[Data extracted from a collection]
▬▬▬▬▬▬

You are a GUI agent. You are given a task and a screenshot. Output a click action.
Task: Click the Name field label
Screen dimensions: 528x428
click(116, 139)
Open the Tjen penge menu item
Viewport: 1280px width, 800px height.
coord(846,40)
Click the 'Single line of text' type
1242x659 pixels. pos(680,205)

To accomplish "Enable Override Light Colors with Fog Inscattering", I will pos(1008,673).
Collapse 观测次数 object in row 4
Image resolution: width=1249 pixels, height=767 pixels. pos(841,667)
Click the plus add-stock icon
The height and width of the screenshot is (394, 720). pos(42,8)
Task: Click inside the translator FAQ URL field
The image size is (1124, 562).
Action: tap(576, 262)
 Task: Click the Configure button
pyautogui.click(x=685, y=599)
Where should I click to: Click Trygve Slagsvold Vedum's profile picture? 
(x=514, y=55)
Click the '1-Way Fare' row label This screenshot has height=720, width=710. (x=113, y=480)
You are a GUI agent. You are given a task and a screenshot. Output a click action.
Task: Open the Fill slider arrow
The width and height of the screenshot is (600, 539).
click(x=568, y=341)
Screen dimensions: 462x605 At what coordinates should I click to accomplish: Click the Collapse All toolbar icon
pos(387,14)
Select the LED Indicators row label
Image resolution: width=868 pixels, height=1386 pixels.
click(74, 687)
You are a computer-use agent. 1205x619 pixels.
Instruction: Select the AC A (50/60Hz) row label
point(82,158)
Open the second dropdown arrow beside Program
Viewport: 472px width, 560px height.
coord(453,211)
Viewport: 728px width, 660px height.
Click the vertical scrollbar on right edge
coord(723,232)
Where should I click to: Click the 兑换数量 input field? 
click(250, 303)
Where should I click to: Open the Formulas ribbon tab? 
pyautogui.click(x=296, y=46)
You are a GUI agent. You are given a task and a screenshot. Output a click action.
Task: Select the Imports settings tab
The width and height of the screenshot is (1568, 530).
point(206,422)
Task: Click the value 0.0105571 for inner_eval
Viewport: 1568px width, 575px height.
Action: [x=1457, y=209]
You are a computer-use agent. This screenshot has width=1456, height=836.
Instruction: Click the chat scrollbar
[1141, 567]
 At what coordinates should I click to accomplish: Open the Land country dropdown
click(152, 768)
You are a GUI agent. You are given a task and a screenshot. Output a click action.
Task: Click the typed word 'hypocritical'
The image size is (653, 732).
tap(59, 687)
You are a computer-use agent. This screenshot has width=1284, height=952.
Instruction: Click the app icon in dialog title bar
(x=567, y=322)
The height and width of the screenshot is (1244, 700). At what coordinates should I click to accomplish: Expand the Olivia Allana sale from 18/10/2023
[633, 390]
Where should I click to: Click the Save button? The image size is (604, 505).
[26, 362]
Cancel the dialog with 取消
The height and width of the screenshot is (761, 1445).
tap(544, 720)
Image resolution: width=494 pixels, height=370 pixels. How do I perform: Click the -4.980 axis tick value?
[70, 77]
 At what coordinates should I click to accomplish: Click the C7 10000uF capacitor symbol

▬▬▬▬▬▬

- [To do]: Look through the data above for the string "This" and copy every line where it appears.

- [Output]:
Click the '1-Way Fare' row label This screenshot has height=720, width=710. (x=113, y=480)
You are a computer-use agent. This screenshot has width=1456, height=836.
You are a computer-use agent. This screenshot has width=1284, height=952.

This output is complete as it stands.